Stored records »
»»
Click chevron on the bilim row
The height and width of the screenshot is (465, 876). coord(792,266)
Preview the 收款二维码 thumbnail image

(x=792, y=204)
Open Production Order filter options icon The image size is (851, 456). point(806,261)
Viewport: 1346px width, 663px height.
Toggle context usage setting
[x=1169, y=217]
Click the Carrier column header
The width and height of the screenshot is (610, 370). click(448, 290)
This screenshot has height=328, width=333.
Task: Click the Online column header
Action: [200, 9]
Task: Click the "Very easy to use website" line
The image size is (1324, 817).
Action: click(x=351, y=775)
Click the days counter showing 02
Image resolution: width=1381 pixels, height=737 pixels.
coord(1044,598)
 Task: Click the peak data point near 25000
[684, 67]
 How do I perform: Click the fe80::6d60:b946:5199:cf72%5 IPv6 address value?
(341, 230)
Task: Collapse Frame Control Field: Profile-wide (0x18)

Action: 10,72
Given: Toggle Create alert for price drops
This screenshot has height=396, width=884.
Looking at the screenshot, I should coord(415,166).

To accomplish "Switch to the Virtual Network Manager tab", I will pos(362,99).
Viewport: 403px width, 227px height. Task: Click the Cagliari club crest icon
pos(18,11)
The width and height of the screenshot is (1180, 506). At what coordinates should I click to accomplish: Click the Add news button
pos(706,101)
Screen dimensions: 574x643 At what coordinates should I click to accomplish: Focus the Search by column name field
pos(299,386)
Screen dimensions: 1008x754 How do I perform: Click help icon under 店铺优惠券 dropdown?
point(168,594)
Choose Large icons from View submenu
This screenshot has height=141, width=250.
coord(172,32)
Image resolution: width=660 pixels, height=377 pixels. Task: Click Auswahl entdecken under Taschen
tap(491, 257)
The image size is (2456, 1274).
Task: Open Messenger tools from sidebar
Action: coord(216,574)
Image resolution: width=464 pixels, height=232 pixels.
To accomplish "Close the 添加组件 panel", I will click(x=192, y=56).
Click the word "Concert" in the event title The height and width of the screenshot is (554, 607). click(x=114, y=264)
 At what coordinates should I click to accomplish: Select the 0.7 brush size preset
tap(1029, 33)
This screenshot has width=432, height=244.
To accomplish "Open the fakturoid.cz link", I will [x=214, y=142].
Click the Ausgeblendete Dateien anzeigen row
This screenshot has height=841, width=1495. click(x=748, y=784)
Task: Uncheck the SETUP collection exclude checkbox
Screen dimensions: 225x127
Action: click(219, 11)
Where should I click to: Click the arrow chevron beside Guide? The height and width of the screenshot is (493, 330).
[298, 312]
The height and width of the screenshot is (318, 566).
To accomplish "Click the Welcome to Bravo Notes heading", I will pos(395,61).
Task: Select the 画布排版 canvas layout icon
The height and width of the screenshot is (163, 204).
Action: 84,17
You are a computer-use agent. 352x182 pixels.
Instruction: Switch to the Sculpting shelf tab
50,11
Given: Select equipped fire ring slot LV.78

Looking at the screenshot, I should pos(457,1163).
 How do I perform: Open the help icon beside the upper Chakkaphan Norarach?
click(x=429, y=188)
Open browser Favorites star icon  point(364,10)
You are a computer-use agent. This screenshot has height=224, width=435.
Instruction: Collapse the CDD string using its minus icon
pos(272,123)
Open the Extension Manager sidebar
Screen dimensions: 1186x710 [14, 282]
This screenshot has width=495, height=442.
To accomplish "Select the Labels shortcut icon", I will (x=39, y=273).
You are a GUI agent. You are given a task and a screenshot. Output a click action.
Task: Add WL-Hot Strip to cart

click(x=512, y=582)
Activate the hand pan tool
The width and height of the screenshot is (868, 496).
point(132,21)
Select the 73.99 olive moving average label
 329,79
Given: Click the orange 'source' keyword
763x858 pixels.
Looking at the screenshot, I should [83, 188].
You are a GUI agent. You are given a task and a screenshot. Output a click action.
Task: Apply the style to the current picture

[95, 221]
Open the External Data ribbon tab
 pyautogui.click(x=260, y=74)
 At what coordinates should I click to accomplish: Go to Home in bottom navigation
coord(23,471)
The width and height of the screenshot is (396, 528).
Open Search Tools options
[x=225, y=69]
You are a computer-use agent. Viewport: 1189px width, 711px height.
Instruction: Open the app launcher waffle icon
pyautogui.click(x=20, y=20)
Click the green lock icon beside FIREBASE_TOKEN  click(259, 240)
««
Work required » Would you restate each of the entries word for word?

Result for this task »
Click chevron on the bilim row
The height and width of the screenshot is (465, 876). coord(792,266)
Preview the 收款二维码 thumbnail image

(x=792, y=204)
Open Production Order filter options icon The image size is (851, 456). point(806,261)
Viewport: 1346px width, 663px height.
Toggle context usage setting
[x=1169, y=217]
Click the Carrier column header
The width and height of the screenshot is (610, 370). click(448, 290)
This screenshot has height=328, width=333.
Task: Click the Online column header
Action: [200, 9]
Task: Click the "Very easy to use website" line
The image size is (1324, 817).
Action: click(x=351, y=775)
Click the days counter showing 02
Image resolution: width=1381 pixels, height=737 pixels.
coord(1044,598)
 Task: Click the peak data point near 25000
[684, 67]
 How do I perform: Click the fe80::6d60:b946:5199:cf72%5 IPv6 address value?
(341, 230)
Task: Collapse Frame Control Field: Profile-wide (0x18)

Action: 10,72
Given: Toggle Create alert for price drops
This screenshot has height=396, width=884.
Looking at the screenshot, I should coord(415,166).

To accomplish "Switch to the Virtual Network Manager tab", I will pos(362,99).
Viewport: 403px width, 227px height. Task: Click the Cagliari club crest icon
pos(18,11)
The width and height of the screenshot is (1180, 506). At what coordinates should I click to accomplish: Click the Add news button
pos(706,101)
Screen dimensions: 574x643 At what coordinates should I click to accomplish: Focus the Search by column name field
pos(299,386)
Screen dimensions: 1008x754 How do I perform: Click help icon under 店铺优惠券 dropdown?
point(168,594)
Choose Large icons from View submenu
This screenshot has height=141, width=250.
coord(172,32)
Image resolution: width=660 pixels, height=377 pixels. Task: Click Auswahl entdecken under Taschen
tap(491, 257)
The image size is (2456, 1274).
Task: Open Messenger tools from sidebar
Action: coord(216,574)
Image resolution: width=464 pixels, height=232 pixels.
To accomplish "Close the 添加组件 panel", I will click(x=192, y=56).
Click the word "Concert" in the event title The height and width of the screenshot is (554, 607). click(x=114, y=264)
 At what coordinates should I click to accomplish: Select the 0.7 brush size preset
tap(1029, 33)
This screenshot has width=432, height=244.
To accomplish "Open the fakturoid.cz link", I will [x=214, y=142].
Click the Ausgeblendete Dateien anzeigen row
This screenshot has height=841, width=1495. click(x=748, y=784)
Task: Uncheck the SETUP collection exclude checkbox
Screen dimensions: 225x127
Action: click(219, 11)
Where should I click to: Click the arrow chevron beside Guide? The height and width of the screenshot is (493, 330).
[298, 312]
The height and width of the screenshot is (318, 566).
To accomplish "Click the Welcome to Bravo Notes heading", I will pos(395,61).
Task: Select the 画布排版 canvas layout icon
The height and width of the screenshot is (163, 204).
Action: 84,17
You are a computer-use agent. 352x182 pixels.
Instruction: Switch to the Sculpting shelf tab
50,11
Given: Select equipped fire ring slot LV.78

Looking at the screenshot, I should pos(457,1163).
 How do I perform: Open the help icon beside the upper Chakkaphan Norarach?
click(x=429, y=188)
Open browser Favorites star icon  point(364,10)
You are a computer-use agent. This screenshot has height=224, width=435.
Instruction: Collapse the CDD string using its minus icon
pos(272,123)
Open the Extension Manager sidebar
Screen dimensions: 1186x710 [14, 282]
This screenshot has width=495, height=442.
To accomplish "Select the Labels shortcut icon", I will (x=39, y=273).
You are a GUI agent. You are given a task and a screenshot. Output a click action.
Task: Add WL-Hot Strip to cart

click(x=512, y=582)
Activate the hand pan tool
The width and height of the screenshot is (868, 496).
point(132,21)
Select the 73.99 olive moving average label
 329,79
Given: Click the orange 'source' keyword
763x858 pixels.
Looking at the screenshot, I should [83, 188].
You are a GUI agent. You are given a task and a screenshot. Output a click action.
Task: Apply the style to the current picture

[95, 221]
Open the External Data ribbon tab
 pyautogui.click(x=260, y=74)
 At what coordinates should I click to accomplish: Go to Home in bottom navigation
coord(23,471)
The width and height of the screenshot is (396, 528).
Open Search Tools options
[x=225, y=69]
You are a computer-use agent. Viewport: 1189px width, 711px height.
Instruction: Open the app launcher waffle icon
pyautogui.click(x=20, y=20)
Click the green lock icon beside FIREBASE_TOKEN  click(259, 240)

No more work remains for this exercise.